On connaît peu de détails sur l'enfance et la jeunesse du futur théosophe. Doué d'une organisation très délicate, il passa du collège à l'école de droit, non par goût, mais uniquement pour complaire à son père qui désirait vivement qu'il entrât dans la magistrature. Ce fut encore pour se rendre aux sollicitations paternelles que le jeune étudiant, qui sur les bancs de l'école n'avait guère fait que rêver aux futures grandeurs de l'écrivain, du poète, du philosophe, se fit recevoir avocat du roi au siège présidial de Tours. Sa réception ne fut pas brillante ; il raconte lui-même qu'il « y versa des larmes plein son chapeau. » [Portrait, § 207] La carrière du jeune avocat fut ce qu'avait promis le début. Décidément, Saint-Martin ne se sentait pas le moindre goût pour une profession où il eût pu cependant se créer un bel avenir, grâce aux hautes protections qui étaient assurées.

« Je n'ai jamais pu savoir, nous raconte-t-il, qui, dans une cause jugée, avait gagné ou perdu son procès, et cela après plaidoiries, délibérations et prononcé du président entendus. » [Portrait, § 207]

SM Portrait AmadouAutre tentative malheureuse : Saint-Martin se fit officier. Se laissa faire serait plus exact. Il détestait la guerre au nom de tous ses principes ; elle répugnait à la tournure de son esprit. Mais le duc de Choiseul, pour obliger sa famille, lui ayant fait délivrer, selon les usages du temps, un brevet d'officier dans le régiment de Foix, Saint-Martin endossa l'uniforme de lieutenant ; lieutenant, il fit ce qu'il avait fait avocat ; il s'occupa de religion, de philosophie mystique, plus que de procédure et de science militaire. Aussi ne tarda-t-il point à renoncer à la carrière des armes pour se donner tout entier aux occupations qui seules pouvaient convenir à sa nature et à ses penchants, à l'étude des questions théosophiques. C'est cette étude qu'il consacra le reste de ses jours. Il en poursuivit la solution dans les différentes villes où il séjourna tour à tour, à Bordeaux, à Lyon, à Toulouse, à Versailles, à Paris, à Strasbourg, non moins qu'à Rome et à Londres. C'est au [page 778] mysticisme qu'il consacra ses nombreux écrits (1), et jusqu'aux mémoires qu'il soumit au jugement de l'Académie de Berlin et à l'Institut de France ; c'est au mysticisme qu'il songeait constamment à gagner des adhérents dans la haute société qu'il fréquentait. Aussi ses derniers instants furent-ils marqués, en quelque sorte, du cachet de cette fraternité mystique qui avait été le but de toutes ses aspirations. Il sentit approcher la fin de ses jours sans se troubler. Il ne se sentait ni fatigué; ni accablé de la vie ; son courage demeura inaltéré. Loin de s'affliger des signes évidents d'une fin prochaine, il écrivit peu de mois avant sa mort :

« J'arrive à un âge et à une époque où l'on ne peut plus frayer qu'avec ceux qui ont ma maladie. » [Portrait, § 1105]

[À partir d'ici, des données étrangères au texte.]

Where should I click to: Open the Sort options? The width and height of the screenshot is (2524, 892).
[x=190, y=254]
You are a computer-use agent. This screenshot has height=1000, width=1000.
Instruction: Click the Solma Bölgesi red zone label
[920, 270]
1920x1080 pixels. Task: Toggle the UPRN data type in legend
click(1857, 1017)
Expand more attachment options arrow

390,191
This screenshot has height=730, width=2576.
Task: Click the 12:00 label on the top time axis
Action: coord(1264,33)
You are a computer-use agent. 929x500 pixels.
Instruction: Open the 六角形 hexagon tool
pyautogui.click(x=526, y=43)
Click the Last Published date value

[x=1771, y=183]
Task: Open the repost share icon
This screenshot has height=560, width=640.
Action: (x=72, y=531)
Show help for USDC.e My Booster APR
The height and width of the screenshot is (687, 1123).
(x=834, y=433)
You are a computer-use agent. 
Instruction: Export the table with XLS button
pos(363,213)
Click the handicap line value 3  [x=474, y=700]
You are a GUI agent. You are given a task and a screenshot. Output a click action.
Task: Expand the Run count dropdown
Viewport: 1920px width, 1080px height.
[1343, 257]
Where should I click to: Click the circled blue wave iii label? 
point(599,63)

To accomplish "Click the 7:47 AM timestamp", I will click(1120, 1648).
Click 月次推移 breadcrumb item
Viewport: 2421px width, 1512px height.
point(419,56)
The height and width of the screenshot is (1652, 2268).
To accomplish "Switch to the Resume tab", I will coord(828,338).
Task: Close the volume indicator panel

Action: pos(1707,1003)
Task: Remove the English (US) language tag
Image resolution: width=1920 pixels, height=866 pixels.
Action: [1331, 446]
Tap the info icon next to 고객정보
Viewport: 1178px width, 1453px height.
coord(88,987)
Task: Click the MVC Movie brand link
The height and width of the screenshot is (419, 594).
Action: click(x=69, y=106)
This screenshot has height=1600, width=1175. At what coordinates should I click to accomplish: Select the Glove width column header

Il entendait le mal du pays, le spleen légitime de l'homme.

« Ce spleen est un peu différent, dit-il, de celui des Anglais ; car celui des Anglais les rend noirs et tristes, et le mien me rend extérieurement et intérieurement tout couleur de rose. » [Portrait, ibidem] »

Ce fut un coup d'apoplexie qui mit une douce fin à cette douce existence, laissant au pieux philosophe quelques moments pour prier et pour adresser de touchantes paroles à ses amis accourus. Il les pressa de vivre dans l'union fraternelle et dans la confiance en Dieu. C'est en prononçant ces paroles que Saint-Martin s'endormit, le 13 octobre 1803, au soir, dans la campagne que son ami le sénateur Lenoir-Laroche possédait à Aunay. Sa carrière pouvait se clore.

« Il avait vu, dit excellemment Matter, les plus grandes choses qu'on puisse voir en aucun temps ; il avait passé, âme forte et sereine, par des épreuves et avait accompli de notables travaux. Ni la gloire du monde, ni la fortune n'avaient salué sa vie ; et, à ses yeux, elles ne l'eussent pas même embellie ; il avait goûté les plus douces et les plus profondes de toutes les jouissances : aimé de Dieu et des hommes, il avait beaucoup aimé lui-même et beaucoup plus espéré de l’avenir que du présent. C'est un des beaux traits de sa foi d'avoir aimé son œuvre pour elle-même. Il n'a compté sur rien dans ce monde. Il se savait si bien uni à Dieu, que sa récompense était ailleurs. » [Matter, p. 341].